### Task item
All entries are to be returned verbatim.

### Supplied entries
####################

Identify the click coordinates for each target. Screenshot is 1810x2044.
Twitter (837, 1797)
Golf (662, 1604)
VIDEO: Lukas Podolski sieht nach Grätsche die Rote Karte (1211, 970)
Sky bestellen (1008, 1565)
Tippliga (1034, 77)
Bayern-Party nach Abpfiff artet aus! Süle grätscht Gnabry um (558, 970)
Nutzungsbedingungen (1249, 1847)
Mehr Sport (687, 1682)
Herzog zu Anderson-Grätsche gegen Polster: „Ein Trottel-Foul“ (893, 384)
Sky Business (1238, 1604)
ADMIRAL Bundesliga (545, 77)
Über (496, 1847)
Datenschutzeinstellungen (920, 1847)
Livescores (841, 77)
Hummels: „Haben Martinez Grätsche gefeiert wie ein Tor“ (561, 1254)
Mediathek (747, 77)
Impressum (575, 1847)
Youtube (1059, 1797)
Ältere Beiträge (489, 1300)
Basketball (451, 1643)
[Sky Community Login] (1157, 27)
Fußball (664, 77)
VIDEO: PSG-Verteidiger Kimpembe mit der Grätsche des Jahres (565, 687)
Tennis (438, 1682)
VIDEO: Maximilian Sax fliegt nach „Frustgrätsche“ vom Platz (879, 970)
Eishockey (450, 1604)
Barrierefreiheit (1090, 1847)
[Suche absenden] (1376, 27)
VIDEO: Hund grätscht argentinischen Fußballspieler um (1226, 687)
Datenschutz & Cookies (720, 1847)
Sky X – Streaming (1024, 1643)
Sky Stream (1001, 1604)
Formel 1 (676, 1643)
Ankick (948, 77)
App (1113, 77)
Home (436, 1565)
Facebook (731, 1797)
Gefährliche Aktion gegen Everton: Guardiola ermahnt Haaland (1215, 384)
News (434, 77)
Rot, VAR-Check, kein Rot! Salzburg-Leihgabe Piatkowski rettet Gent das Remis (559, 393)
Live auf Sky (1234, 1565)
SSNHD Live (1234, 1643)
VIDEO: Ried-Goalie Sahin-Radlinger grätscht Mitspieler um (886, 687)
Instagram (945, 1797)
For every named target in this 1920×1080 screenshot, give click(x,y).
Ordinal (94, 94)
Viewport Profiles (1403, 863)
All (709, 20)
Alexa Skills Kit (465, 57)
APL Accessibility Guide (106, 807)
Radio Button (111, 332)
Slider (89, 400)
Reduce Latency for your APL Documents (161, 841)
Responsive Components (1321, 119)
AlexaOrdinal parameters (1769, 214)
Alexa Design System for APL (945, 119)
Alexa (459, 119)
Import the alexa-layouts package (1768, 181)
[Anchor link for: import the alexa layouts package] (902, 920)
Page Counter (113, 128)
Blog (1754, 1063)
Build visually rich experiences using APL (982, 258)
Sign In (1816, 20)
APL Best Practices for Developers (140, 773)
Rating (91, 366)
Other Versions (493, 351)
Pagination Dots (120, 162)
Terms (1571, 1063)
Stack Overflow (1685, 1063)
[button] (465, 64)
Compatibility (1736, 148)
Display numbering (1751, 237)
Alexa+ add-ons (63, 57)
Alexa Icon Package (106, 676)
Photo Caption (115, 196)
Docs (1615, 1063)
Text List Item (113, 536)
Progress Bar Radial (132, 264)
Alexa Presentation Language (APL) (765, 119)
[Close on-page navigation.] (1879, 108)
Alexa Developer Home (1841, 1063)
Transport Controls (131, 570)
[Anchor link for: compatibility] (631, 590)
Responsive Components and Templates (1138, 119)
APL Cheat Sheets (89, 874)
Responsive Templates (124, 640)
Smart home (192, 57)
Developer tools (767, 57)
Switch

####################

### Output
Identify the click coordinates for each target. Screenshot is 1810x2044.
Twitter (837, 1797)
Golf (662, 1604)
VIDEO: Lukas Podolski sieht nach Grätsche die Rote Karte (1211, 970)
Sky bestellen (1008, 1565)
Tippliga (1034, 77)
Bayern-Party nach Abpfiff artet aus! Süle grätscht Gnabry um (558, 970)
Nutzungsbedingungen (1249, 1847)
Mehr Sport (687, 1682)
Herzog zu Anderson-Grätsche gegen Polster: „Ein Trottel-Foul“ (893, 384)
Sky Business (1238, 1604)
ADMIRAL Bundesliga (545, 77)
Über (496, 1847)
Datenschutzeinstellungen (920, 1847)
Livescores (841, 77)
Hummels: „Haben Martinez Grätsche gefeiert wie ein Tor“ (561, 1254)
Mediathek (747, 77)
Impressum (575, 1847)
Youtube (1059, 1797)
Ältere Beiträge (489, 1300)
Basketball (451, 1643)
[Sky Community Login] (1157, 27)
Fußball (664, 77)
VIDEO: PSG-Verteidiger Kimpembe mit der Grätsche des Jahres (565, 687)
Tennis (438, 1682)
VIDEO: Maximilian Sax fliegt nach „Frustgrätsche“ vom Platz (879, 970)
Eishockey (450, 1604)
Barrierefreiheit (1090, 1847)
[Suche absenden] (1376, 27)
VIDEO: Hund grätscht argentinischen Fußballspieler um (1226, 687)
Datenschutz & Cookies (720, 1847)
Sky X – Streaming (1024, 1643)
Sky Stream (1001, 1604)
Formel 1 (676, 1643)
Ankick (948, 77)
App (1113, 77)
Home (436, 1565)
Facebook (731, 1797)
Gefährliche Aktion gegen Everton: Guardiola ermahnt Haaland (1215, 384)
News (434, 77)
Rot, VAR-Check, kein Rot! Salzburg-Leihgabe Piatkowski rettet Gent das Remis (559, 393)
Live auf Sky (1234, 1565)
SSNHD Live (1234, 1643)
VIDEO: Ried-Goalie Sahin-Radlinger grätscht Mitspieler um (886, 687)
Instagram (945, 1797)
For every named target in this 1920×1080 screenshot, give click(x,y).
Ordinal (94, 94)
Viewport Profiles (1403, 863)
All (709, 20)
Alexa Skills Kit (465, 57)
APL Accessibility Guide (106, 807)
Radio Button (111, 332)
Slider (89, 400)
Reduce Latency for your APL Documents (161, 841)
Responsive Components (1321, 119)
AlexaOrdinal parameters (1769, 214)
Alexa Design System for APL (945, 119)
Alexa (459, 119)
Import the alexa-layouts package (1768, 181)
[Anchor link for: import the alexa layouts package] (902, 920)
Page Counter (113, 128)
Blog (1754, 1063)
Build visually rich experiences using APL (982, 258)
Sign In (1816, 20)
APL Best Practices for Developers (140, 773)
Rating (91, 366)
Other Versions (493, 351)
Pagination Dots (120, 162)
Terms (1571, 1063)
Stack Overflow (1685, 1063)
[button] (465, 64)
Compatibility (1736, 148)
Display numbering (1751, 237)
Alexa+ add-ons (63, 57)
Alexa Icon Package (106, 676)
Photo Caption (115, 196)
Docs (1615, 1063)
Text List Item (113, 536)
Progress Bar Radial (132, 264)
Alexa Presentation Language (APL) (765, 119)
[Close on-page navigation.] (1879, 108)
Alexa Developer Home (1841, 1063)
Transport Controls (131, 570)
[Anchor link for: compatibility] (631, 590)
Responsive Components and Templates (1138, 119)
APL Cheat Sheets (89, 874)
Responsive Templates (124, 640)
Smart home (192, 57)
Developer tools (767, 57)
Switch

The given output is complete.